Focus areas

The SEMP content is designed to prepare students to manage within the increasingly technologically enabled world of global business interdependency.

The program combines three important elements in software development and IT management:
Enabling technology + Management + Business context

Managers must be well schooled to work in organizations that take on new technologies as they become available; where software and systems are fully integrated and projects are aggressive in cost, schedule and complexity. New technologies allow fresh systems to be envisioned, prototyped and developed. Managers must be able to determine what competencies to build and maintain in-house and what is best outsourced. When outsourcing decisions are made, source selection decisions should be empirically based and disciplined. Contract oversight and project management are too important to be muddled through. Risks must be identified and managed. Business concerns must fold together with regulatory issues, and matters of privacy and security. It is a complex and changing world for the government, non-profit and commercial sectors.

The three respective areas, under which new (transferred from CMU) or updated and augmented local courses are structured:

1) Enabling technology – Technical Focus Area
2) Management Focus Area
3) Business and Organizational Context Focus Area

1) The Technical Focus Area covers engineering aspects of software intensive-systems, including topics such as software and systems architecture, engineering notations and design tools, component technologies, quality attributes, requirements elicitation and analysis, development methods. Material taught in this area shall equip students with the ability to answer questions like “What do I need to know about technology and software development techniques that will help me manage my project and make good decisions?” or “How do I know that my technical people are on the right track?”. To develop that focus area a partnership with the Institute of Software research (School of Computer Science, CMU) is established, and fundamental courses like “Software Architectures” and “Design methods” are transferred already to SEMP Bulgarian professors, under one semester “faculty visitor” program. The piloting of these courses in three Bulgarian universities is in progress for the academic 2011/12 /13/14 years.

A set of advanced supplementary, or more advanced courses, are already taught by industry experts at Sofia University (Faculty of Mathematics and Informatics), and Technical University of Sofia by VMWare Bulgaria and related to their VMware IT Academy. Another advanced technology subject, related to “Secure Coding” is under development in collaboration with another division of Carnegie Mellon – the CERT center (where the Secure Coding standards are published, but also other advanced topics such as Cyber Security, Insider Threat Analysis are available).

In general – the Technological focus area is covering the advanced technology trends (not the programming techniques) and preparing the managers and the team leaders to design and develop the systems of tomorrow.

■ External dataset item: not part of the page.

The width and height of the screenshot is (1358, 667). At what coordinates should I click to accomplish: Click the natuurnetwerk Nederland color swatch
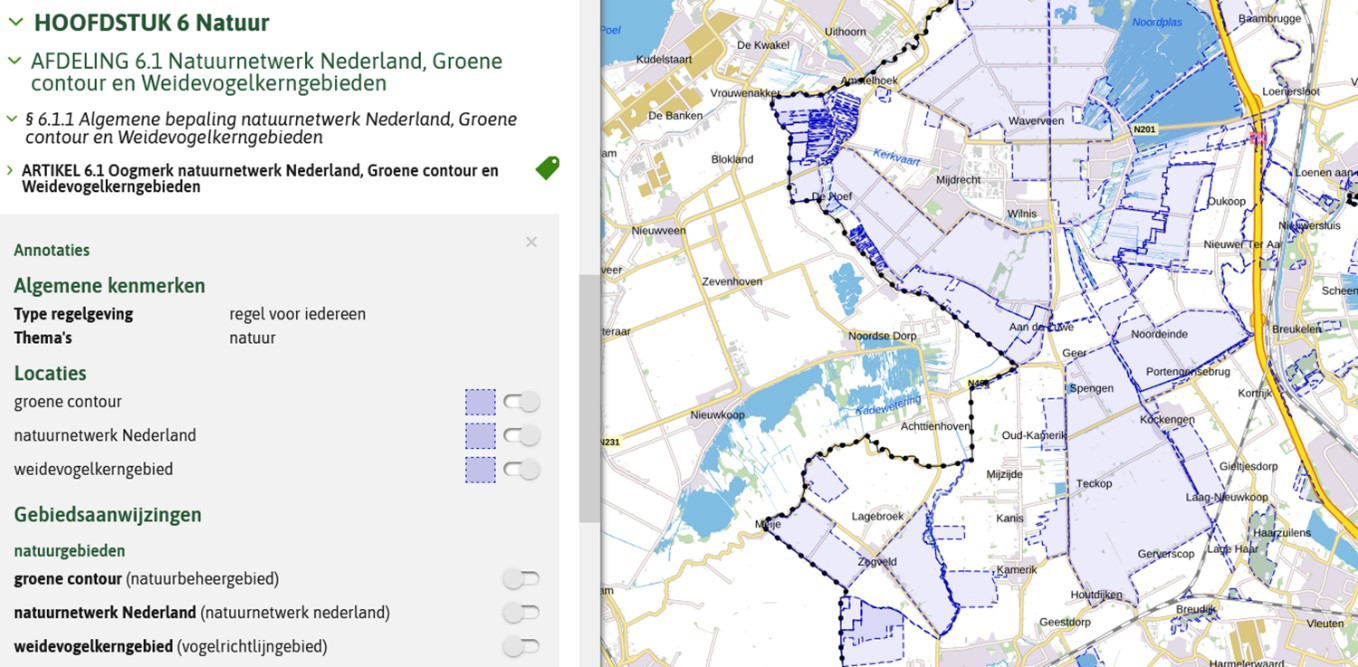pyautogui.click(x=480, y=436)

2) and 3)  Focus on management and business

Under the Management Focus Area an academic version of the SEI (Software Engineering Institute) professional courses on CMMI and process improvement are delivered, thus making students equally (or even better) qualified and acquainted with the latest management models used by the world industry. A pilot course on “Quality Management Models” is thought already for the 4th year at FMI (Faculty of Mathematics and Informatics, Sofia University) for bachelor and master students by ESI Center Eastern Europe with more than 100 students, providing an excellent example of integration and value-added synergy between industrial and academic knowledge and practice. This course is accepted as an introductory course for all SEMP academic profiles. An adaptation of PMBOK for software project managers is also locally implemented in FMI and NBU (New Bulgarian University), with respective links and practical examples of software projects and CMMI-compliant terminology and processes. Additional skills and knowledge include team and personal software process management (TSP/PSP), leading development teams – based on the original Watts Humphrey methodology, and delivered in both academic (semester) and executive (intensive, professional) versions of the courses.

The Third, Business Oriented Focus Area, will provide students with grounding in the basic principles of how to manage organizations – be they in the private, public or not for profit sectors – and increasingly in a global setting. The second goal is to provide them with the opportunity to learn about the interplay of business processes and policy in the important verticals such as health care, logistics and supply chain systems, finance, and government. The third and final element is to provide a sound understanding of public policy issues that have become increasingly important in the design and development of software systems. Most of the courses are adaptations or improved versions of the courses already thought at Sofia University, American University in Bulgaria, or New Bulgarian University. That includes as well subjects like “Statistics for IT managers”, and the classics of strategic management by “Balanced ScoreCards” of Kaplan and Norton. A specific new developed course “Digitized Ecosystems” is dedelivered jointly with two “serial entrepreneurs” and piloted with 2 classes of 50 students already at Sofia University. The aim of the course is to provide business insight: a focused and practical real-world framework around the computer science academic lectures. It structured around the Dr. Edward Deming’s 14 key principles, providing an updated interpretation which incorporates evolving technological innovations with a humanistic economic approach. Even stand-alone, the course provides the tools for students to further excel in their career as senior technology specialists, managers, and entrepreneurs.